PROBLEM DESCRIPTION: The response should repeat word for word every line below from the one with "How do I perform: Go" to the one with "This screenshot has height=1568, width=330.", inclusive, and nothing else; leave pictures out.

Saved data entries
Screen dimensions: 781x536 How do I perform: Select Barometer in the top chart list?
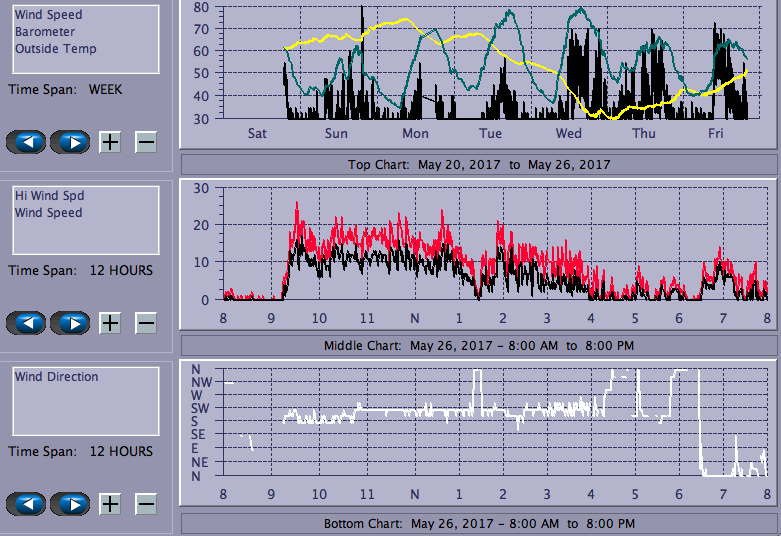point(44,32)
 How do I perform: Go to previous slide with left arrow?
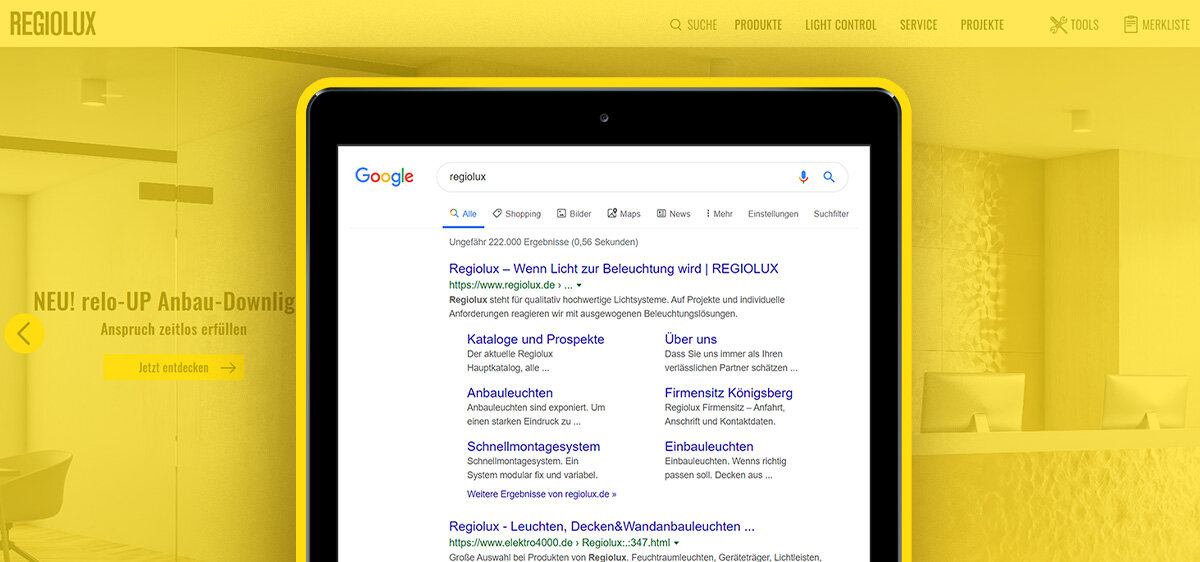coord(24,334)
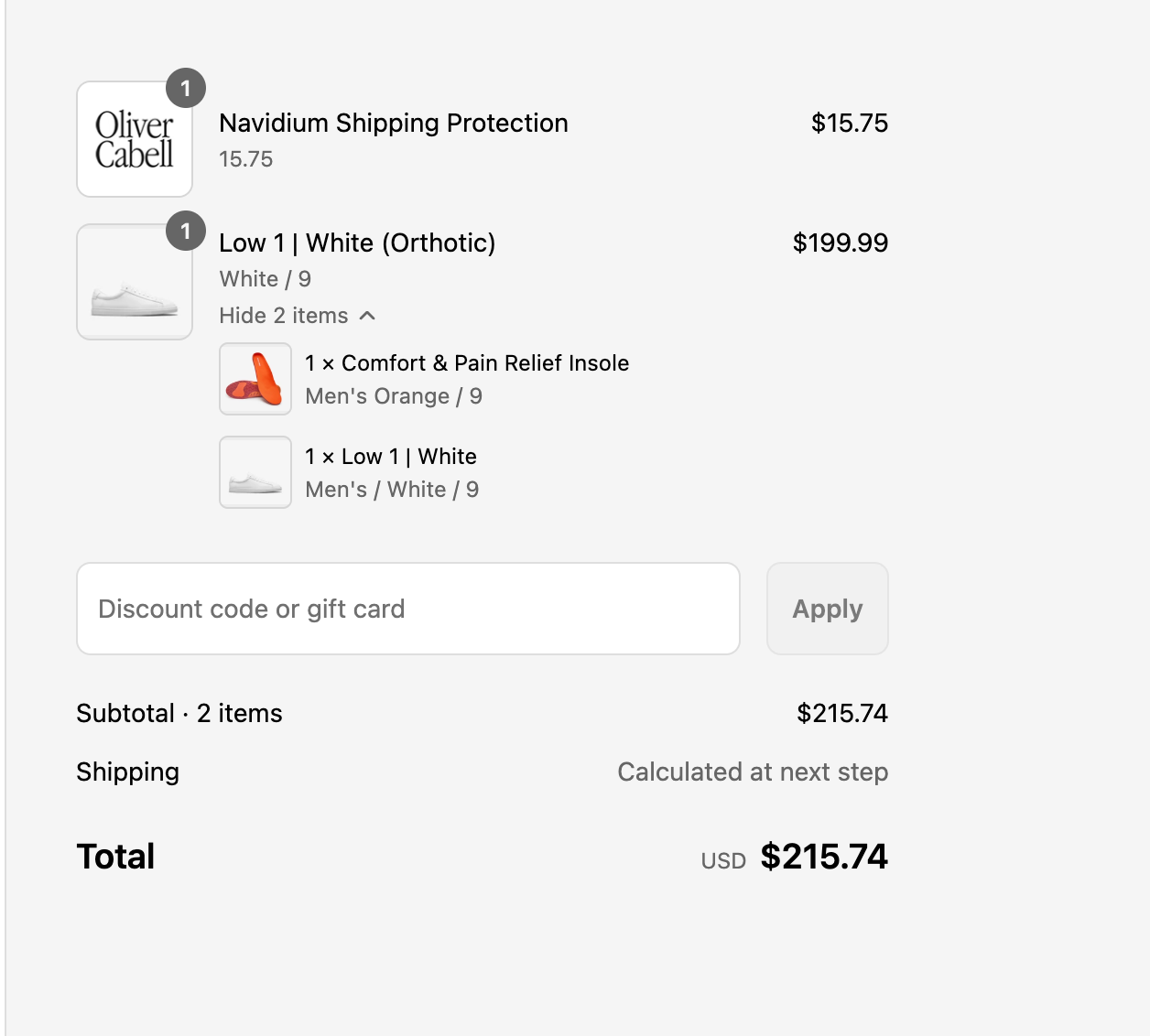The height and width of the screenshot is (1036, 1150).
Task: Click the $15.75 shipping protection price
Action: tap(850, 123)
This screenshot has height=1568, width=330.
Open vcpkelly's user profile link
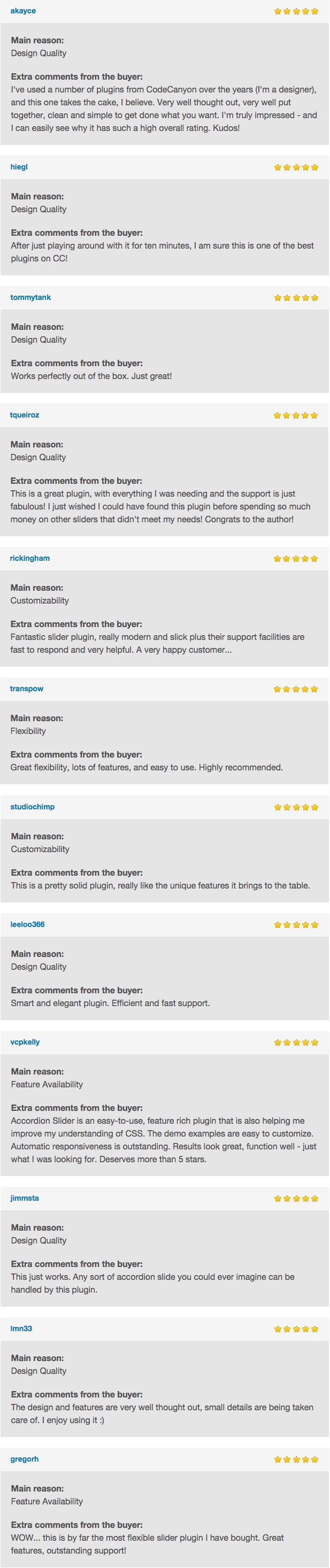25,1041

REPLY:
 How do I perform: Go to previous slide with left arrow?
coord(24,334)
The height and width of the screenshot is (1036, 1150).
Task: Click the $15.75 shipping protection price
Action: tap(850, 123)
This screenshot has height=1568, width=330.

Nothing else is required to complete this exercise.